Saved data entries
###
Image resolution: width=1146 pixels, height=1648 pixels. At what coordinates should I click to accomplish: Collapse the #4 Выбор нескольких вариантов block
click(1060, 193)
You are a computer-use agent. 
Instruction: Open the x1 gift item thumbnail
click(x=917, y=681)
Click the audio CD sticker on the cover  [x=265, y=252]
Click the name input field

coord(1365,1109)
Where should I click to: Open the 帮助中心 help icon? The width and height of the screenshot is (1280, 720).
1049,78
###
**WORK ITEM**
In the records above, retype exactly the lines from the one with "Click the name input field" through the last one.

**SOLVED EXERCISE**
Click the name input field

coord(1365,1109)
Where should I click to: Open the 帮助中心 help icon? The width and height of the screenshot is (1280, 720).
1049,78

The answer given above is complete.